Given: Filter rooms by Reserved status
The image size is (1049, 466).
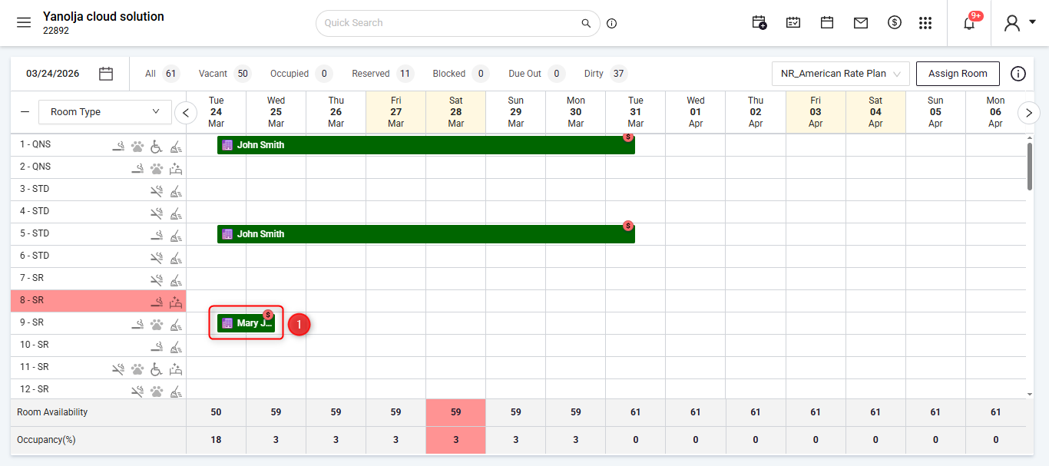Looking at the screenshot, I should tap(382, 74).
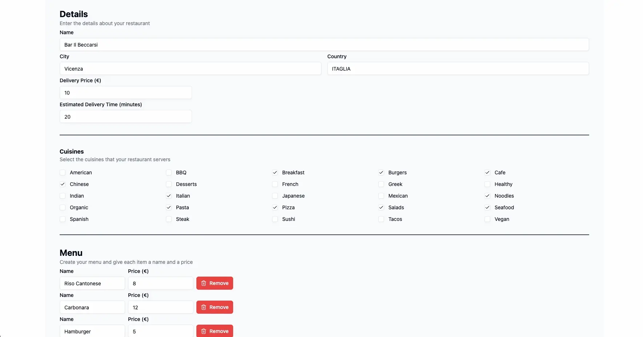
Task: Disable the Seafood cuisine checkbox
Action: point(487,207)
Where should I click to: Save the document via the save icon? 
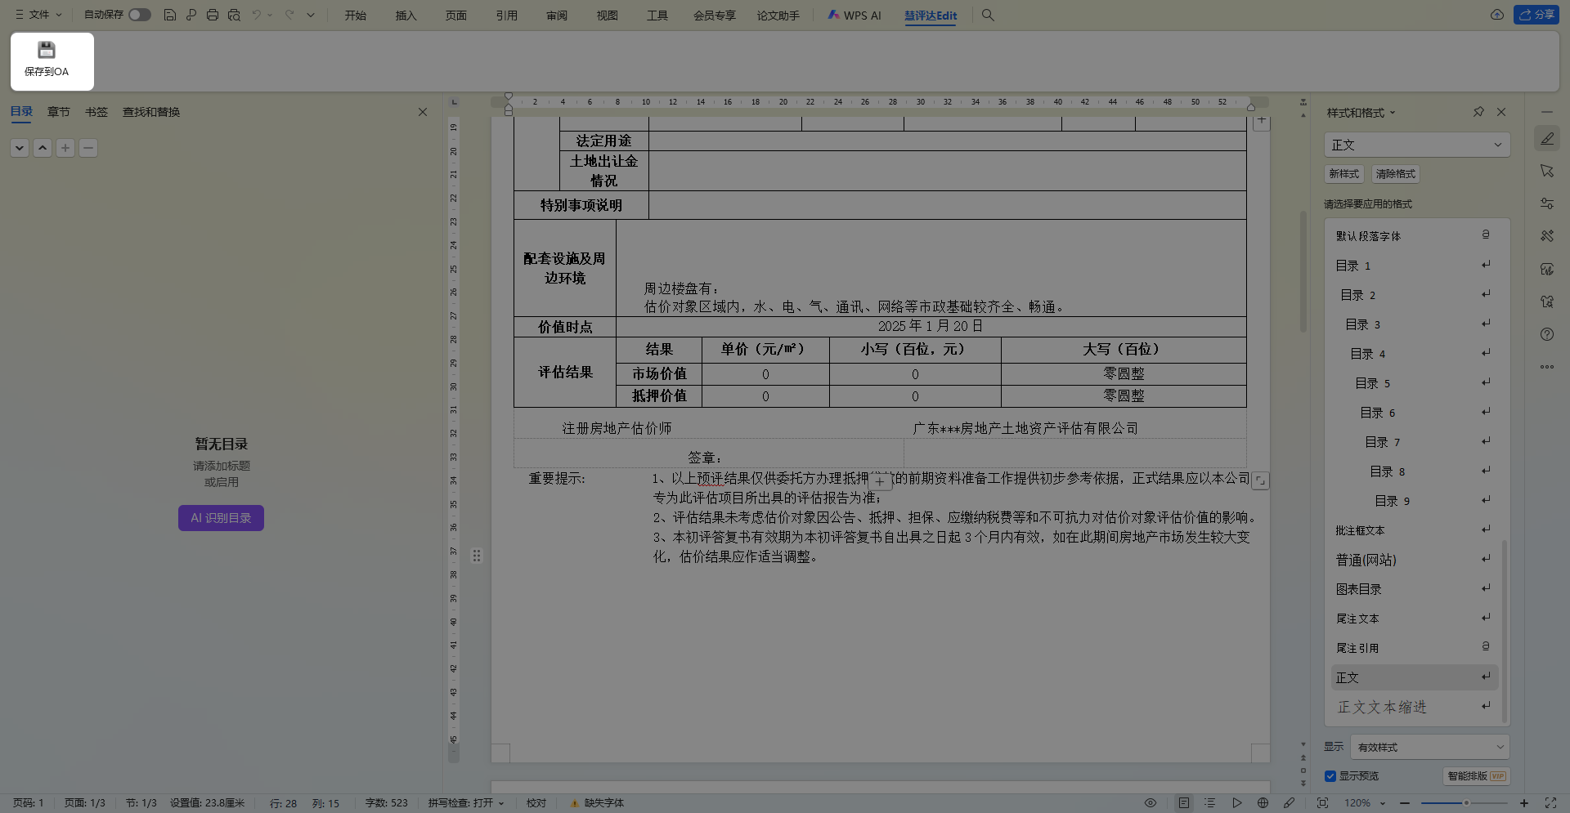coord(170,15)
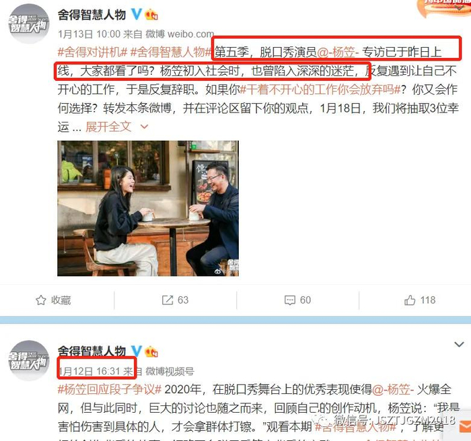This screenshot has height=441, width=471.
Task: Click weibo.com source link
Action: point(190,34)
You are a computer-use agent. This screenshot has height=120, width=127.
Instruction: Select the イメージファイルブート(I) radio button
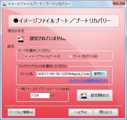coord(26,56)
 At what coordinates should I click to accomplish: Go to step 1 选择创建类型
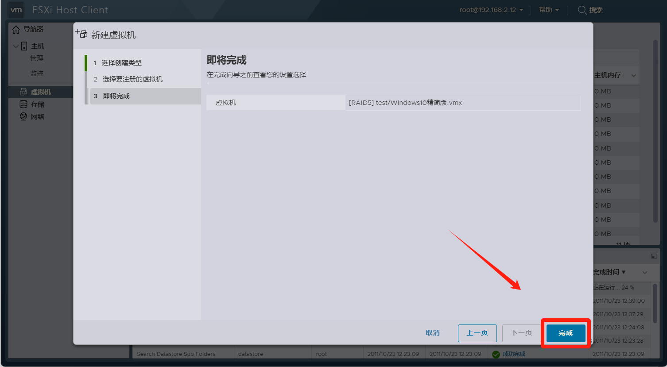(x=121, y=63)
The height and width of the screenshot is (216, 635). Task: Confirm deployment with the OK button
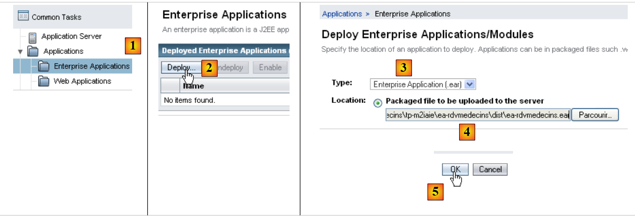455,169
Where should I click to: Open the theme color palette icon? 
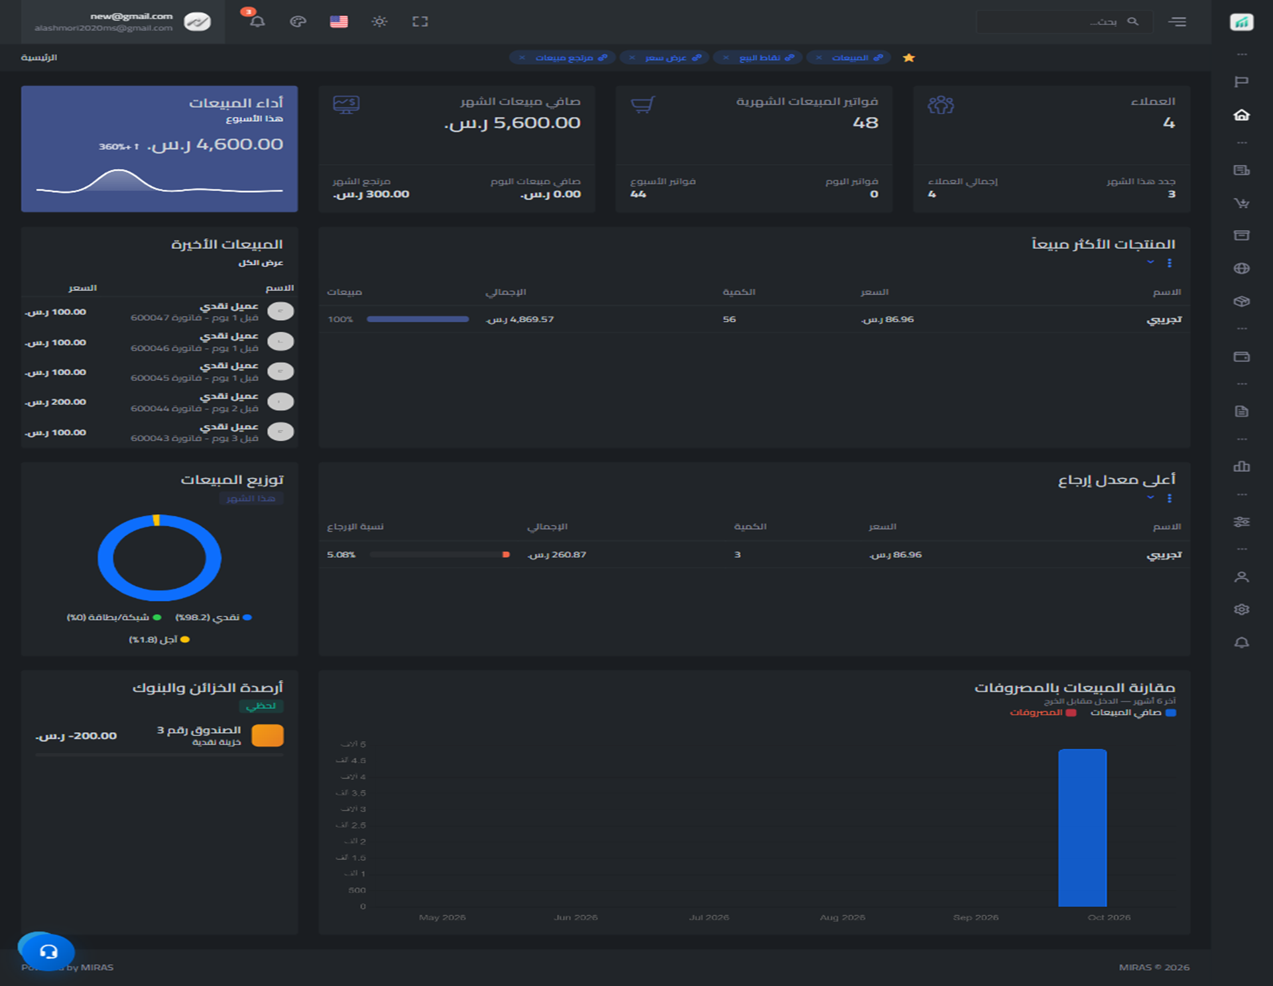[298, 21]
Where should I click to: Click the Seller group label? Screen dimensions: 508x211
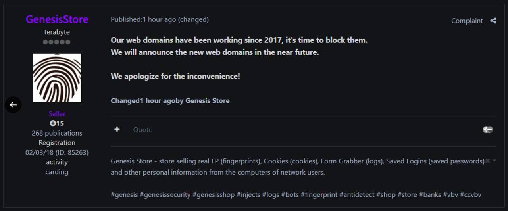(57, 114)
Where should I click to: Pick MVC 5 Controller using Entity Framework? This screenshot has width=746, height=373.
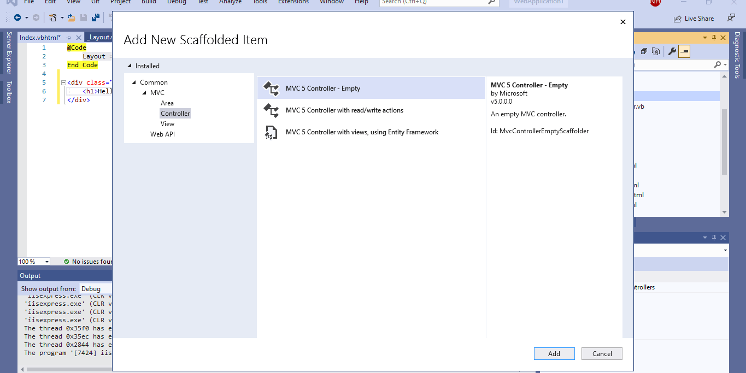coord(362,132)
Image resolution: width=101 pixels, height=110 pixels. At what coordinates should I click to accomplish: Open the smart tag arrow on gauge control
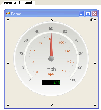tap(92, 20)
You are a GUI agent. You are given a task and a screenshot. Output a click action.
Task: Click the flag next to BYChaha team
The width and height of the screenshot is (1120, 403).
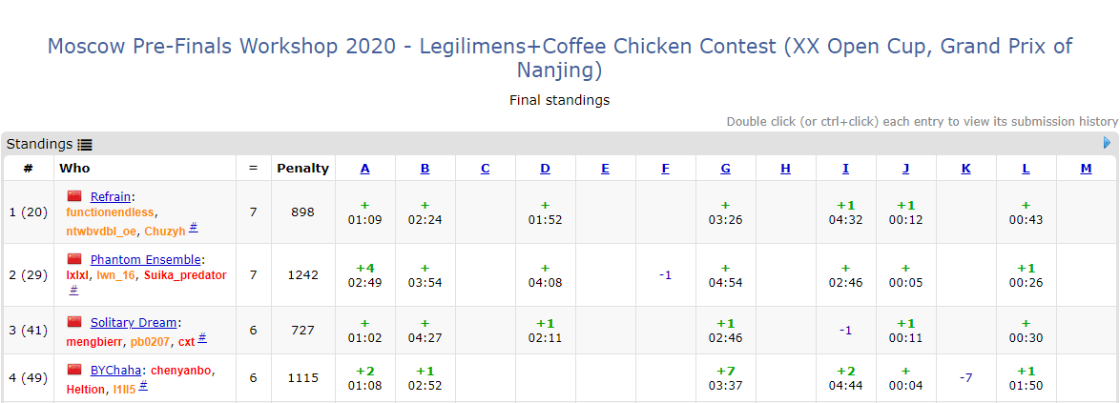74,370
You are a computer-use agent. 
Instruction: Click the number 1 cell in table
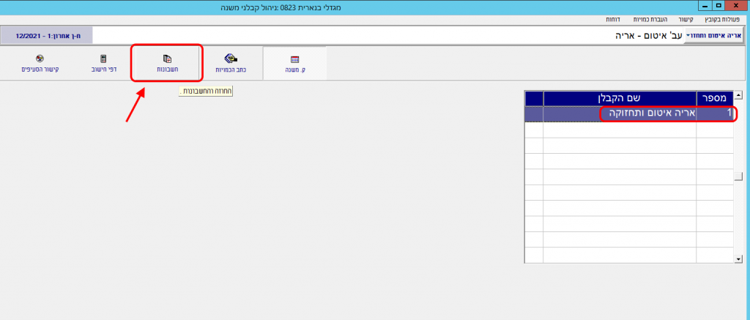pyautogui.click(x=715, y=114)

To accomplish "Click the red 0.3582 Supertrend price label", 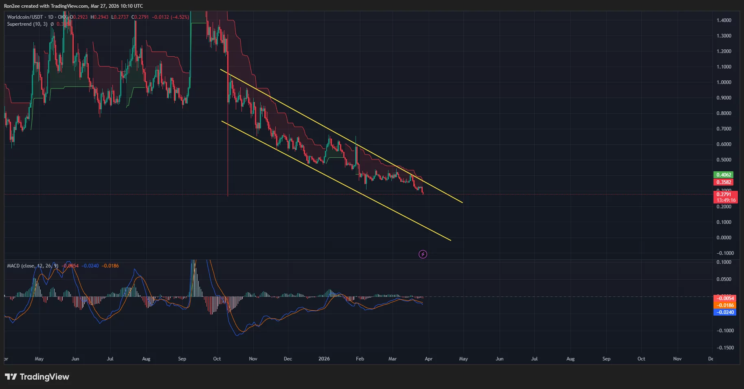I will tap(723, 182).
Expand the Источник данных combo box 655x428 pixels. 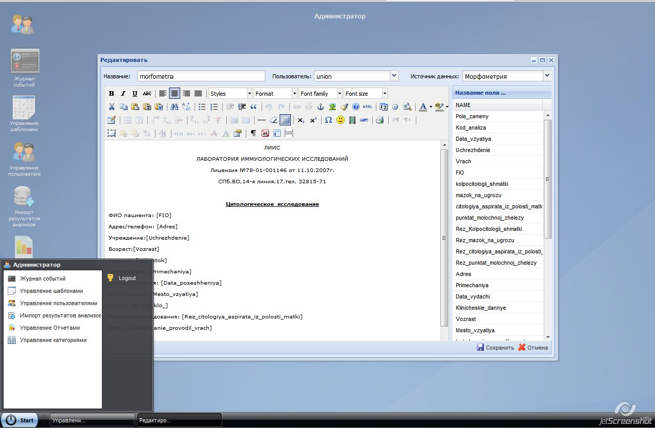pyautogui.click(x=547, y=76)
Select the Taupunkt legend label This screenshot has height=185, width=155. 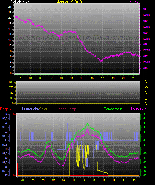coord(138,109)
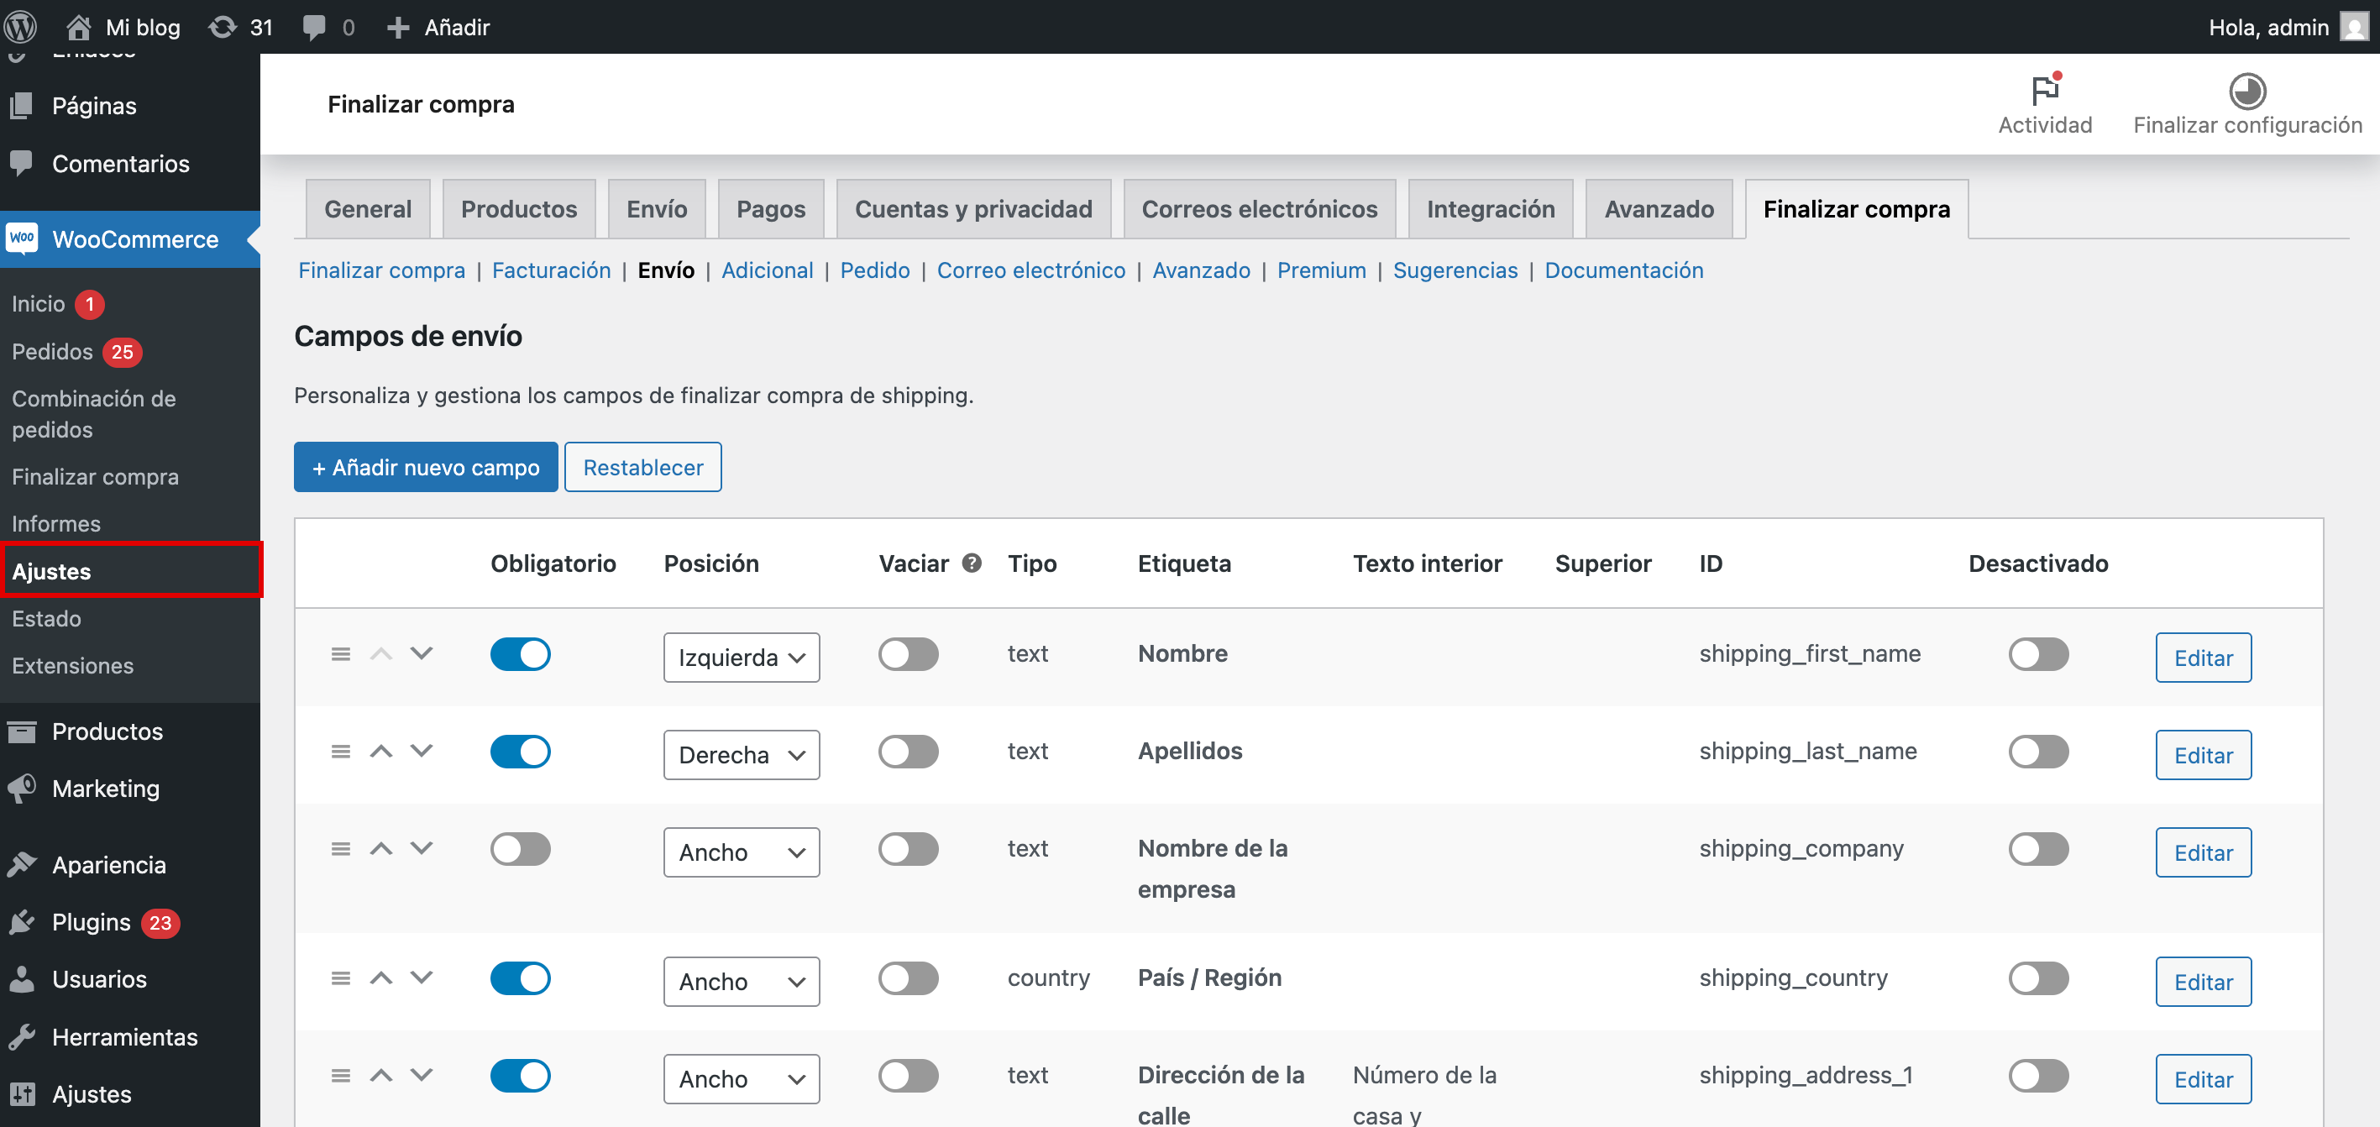Click drag handle of País / Región row

[341, 977]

• Goal of the exercise: Repeat the listing verbatim, starting with the line that contains "Where should I click to: Save" and going on through the line that contains "coord(26,56)", with both of those lines included. Leave out the pictures.

• Exercise output:
Where should I click to: Save the document via the save icon? 
coord(170,15)
This screenshot has height=441, width=471.
Task: Click weibo.com source link
Action: point(190,34)
You are a computer-use agent. This screenshot has height=120, width=127.
Instruction: Select the イメージファイルブート(I) radio button
coord(26,56)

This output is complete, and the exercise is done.